Above average tenancy extension rates

The agent also highlights that above average tenancy extension rates have been a feature of the market since Covid.

However, this has compounded the structural shortage of private rental housing in London by taking more rental homes out of the market for a longer period.

Chestertons saw the number of tenants renewing their existing leases in November increase by 30% – that’s on top of an 18% increase in October.

This is down to a ‘highly competitive market’, along with reduced choice and increasing rents.

Rental price growth cools

However, as these ‘long Covid tenancies’ come around for renewal this year and rental price growth cools, Chestertons expects more of these homes to be released back into the market which will help boost supply.

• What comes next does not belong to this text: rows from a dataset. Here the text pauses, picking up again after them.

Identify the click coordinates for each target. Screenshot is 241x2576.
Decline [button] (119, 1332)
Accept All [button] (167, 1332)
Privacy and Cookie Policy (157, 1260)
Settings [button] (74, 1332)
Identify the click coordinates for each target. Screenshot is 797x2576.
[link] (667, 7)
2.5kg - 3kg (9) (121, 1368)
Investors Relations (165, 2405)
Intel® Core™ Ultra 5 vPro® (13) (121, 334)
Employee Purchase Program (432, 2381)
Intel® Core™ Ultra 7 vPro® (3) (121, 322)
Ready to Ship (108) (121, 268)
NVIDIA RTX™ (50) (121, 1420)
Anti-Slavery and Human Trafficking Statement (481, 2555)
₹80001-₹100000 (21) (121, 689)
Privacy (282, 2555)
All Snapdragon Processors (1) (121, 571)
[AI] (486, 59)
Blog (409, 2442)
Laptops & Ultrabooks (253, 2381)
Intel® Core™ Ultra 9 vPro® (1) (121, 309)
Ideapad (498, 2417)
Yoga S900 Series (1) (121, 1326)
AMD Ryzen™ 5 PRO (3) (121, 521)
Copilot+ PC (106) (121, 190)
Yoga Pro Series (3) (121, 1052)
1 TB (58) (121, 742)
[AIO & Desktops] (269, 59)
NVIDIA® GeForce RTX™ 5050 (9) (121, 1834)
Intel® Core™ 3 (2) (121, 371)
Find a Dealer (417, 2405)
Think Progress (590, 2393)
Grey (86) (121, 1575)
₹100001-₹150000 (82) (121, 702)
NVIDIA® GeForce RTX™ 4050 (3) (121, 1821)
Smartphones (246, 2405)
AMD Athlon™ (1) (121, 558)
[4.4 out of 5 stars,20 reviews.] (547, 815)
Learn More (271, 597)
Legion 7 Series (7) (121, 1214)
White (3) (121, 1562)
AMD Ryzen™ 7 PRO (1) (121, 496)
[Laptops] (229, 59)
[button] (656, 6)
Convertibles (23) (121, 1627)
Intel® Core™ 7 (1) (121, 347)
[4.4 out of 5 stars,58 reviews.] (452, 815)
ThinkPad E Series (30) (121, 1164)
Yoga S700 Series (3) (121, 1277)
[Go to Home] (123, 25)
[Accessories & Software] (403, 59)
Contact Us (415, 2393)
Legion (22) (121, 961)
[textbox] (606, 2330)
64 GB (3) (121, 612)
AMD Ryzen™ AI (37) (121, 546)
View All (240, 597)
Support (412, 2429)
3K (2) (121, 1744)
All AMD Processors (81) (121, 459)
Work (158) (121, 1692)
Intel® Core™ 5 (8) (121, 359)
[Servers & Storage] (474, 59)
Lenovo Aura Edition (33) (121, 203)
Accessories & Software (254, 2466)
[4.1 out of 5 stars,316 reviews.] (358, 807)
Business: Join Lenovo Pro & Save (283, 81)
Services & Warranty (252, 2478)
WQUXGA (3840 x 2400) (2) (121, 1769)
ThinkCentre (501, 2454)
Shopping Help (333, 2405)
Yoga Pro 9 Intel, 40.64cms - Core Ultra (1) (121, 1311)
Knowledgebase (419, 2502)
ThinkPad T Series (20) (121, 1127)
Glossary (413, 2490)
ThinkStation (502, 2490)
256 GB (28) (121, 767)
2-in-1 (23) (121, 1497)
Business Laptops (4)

Richard Davies, the COO of Chestertons, said: “Covid had a major impact on the natural cycle and operation of London’s rental market with lockdowns restricting tenants’ movements and their ability to move, artificially cutting supply and extending the average rental property’s time on the market which impacted on pricing.

“The aftershocks of this unusual period are finally coming to an end, and we believe that London’s rental market is now showing signs of stabilising, with more rental properties coming onto the market and an increasing number of landlords being realistic on the rent they are prepared to accept to minimise any void period.”